Food products: historical prices supplemented with levels (FAO

Cereals, oils, meats, sugar… the main food products saw their prices soar in March. Due to the war between Russia and Ukraine, the FAO Food Price Index has reached its highest level since its creation in 1990.

The Russia-Ukraine war is causing shocks in the markets for basic grains and vegetable oils. According to the Food and Agriculture Organization of the United Nations (FAO), world food prices jumped in March, reaching their highest levels on record. Thus, last month, the FAO Food Price Index posted an average value of 159.3 points, an increase of 12.6% since February, “during the month it had already reached its highest level since its creation in 1990”, underlines the FAO. For its part, the FAO Cereals Price Index jumped 17.1% in one month, “under the effect of sharp increases in the prices of wheat and all coarse grains mainly due to the war in Ukraine”, indicates the Organization.

As a reminder, Russia and Ukraine alone account for 30% of world wheat exports and 20% of corn exports over the past 3 years. Also in the cereals category, world wheat prices climbed 19.7% in one month, those of maize took 19.1%, “thus reaching a record level, as were those of barley and sorghum “, emphasizes the FAO. Regarding vegetable oils, the jump in prices reached 23.2% due to the rise in the price of sunflower oil, the world’s leading exporter of which is Ukraine. The same trend is evident for palm, soybean and rapeseed oils. For its part, sugar has seen its prices soar by 6.7% since February, “which has offset recent declines and brought it to a level 20% higher than that of March 2021”, recalls the Organization. of the United Nations for food and agriculture.
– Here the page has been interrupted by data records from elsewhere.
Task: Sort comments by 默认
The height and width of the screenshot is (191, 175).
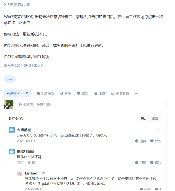Action: (143, 118)
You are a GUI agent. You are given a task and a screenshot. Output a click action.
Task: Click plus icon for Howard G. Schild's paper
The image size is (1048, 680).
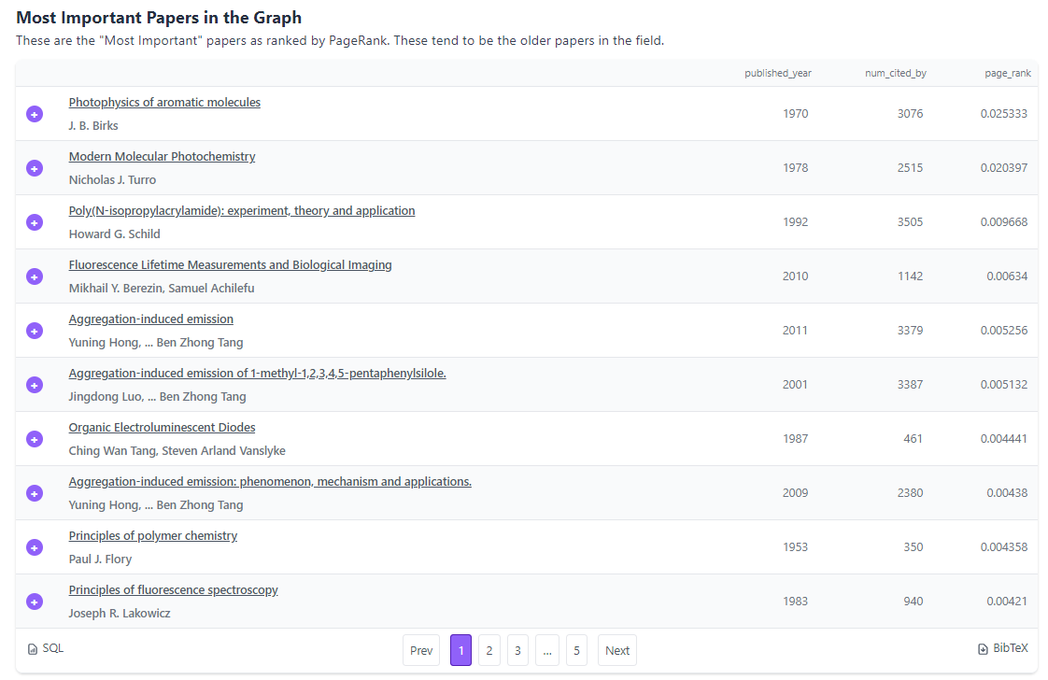pos(35,222)
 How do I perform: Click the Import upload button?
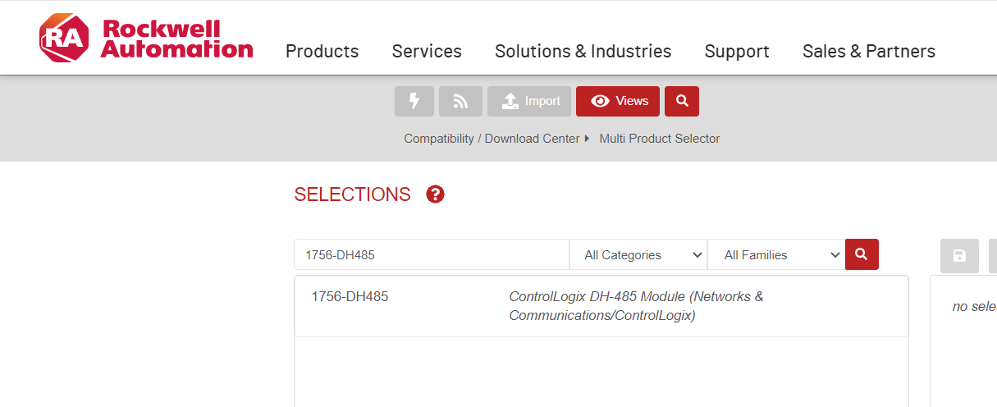click(x=529, y=101)
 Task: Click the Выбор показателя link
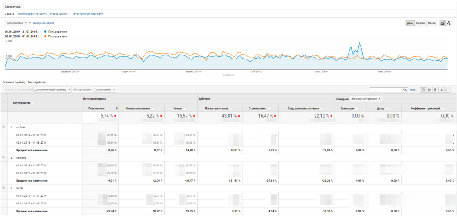click(x=44, y=23)
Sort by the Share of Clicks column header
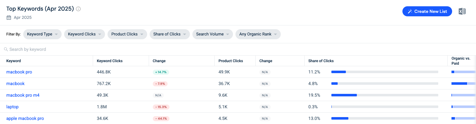Screen dimensions: 476x124 pos(321,61)
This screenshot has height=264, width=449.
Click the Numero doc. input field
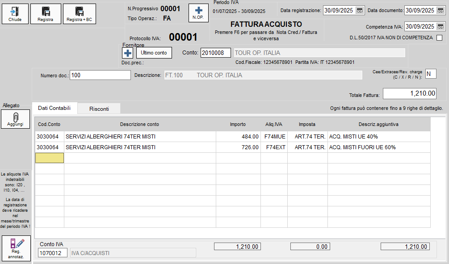(100, 75)
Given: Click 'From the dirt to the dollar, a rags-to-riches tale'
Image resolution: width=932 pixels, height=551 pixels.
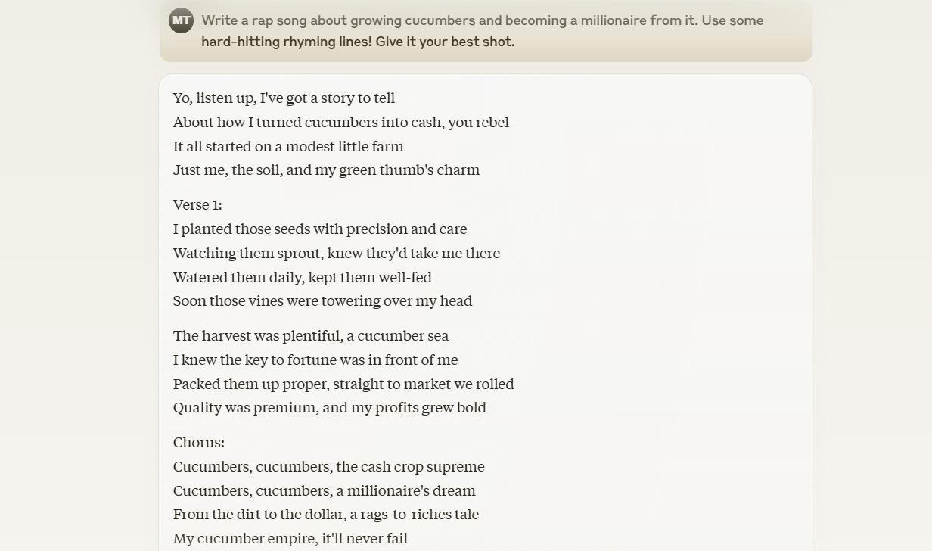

The rise in the price of crude oil and the appreciation of the Brazilian real are the main factors behind this increase. For meat, prices gained 4.8% in one month to reach their highest level ever recorded, “mainly under the effect of a jump in pork prices due to a shortage of slaughter pigs in Western Europe”, explains the FAO. Firming prices are also affecting international poultry prices due to reduced supplies in major exporting countries following outbreaks of avian flu. Finally, the FAO Dairy Product Price Index fell by 2.6% to stand at a level 23.6% higher than in March 2021. And for good reason, the prices of butter and milk powders which have increased significantly in the context of a strong increase in import demand for short and long term deliveries, in particular in the Asian markets.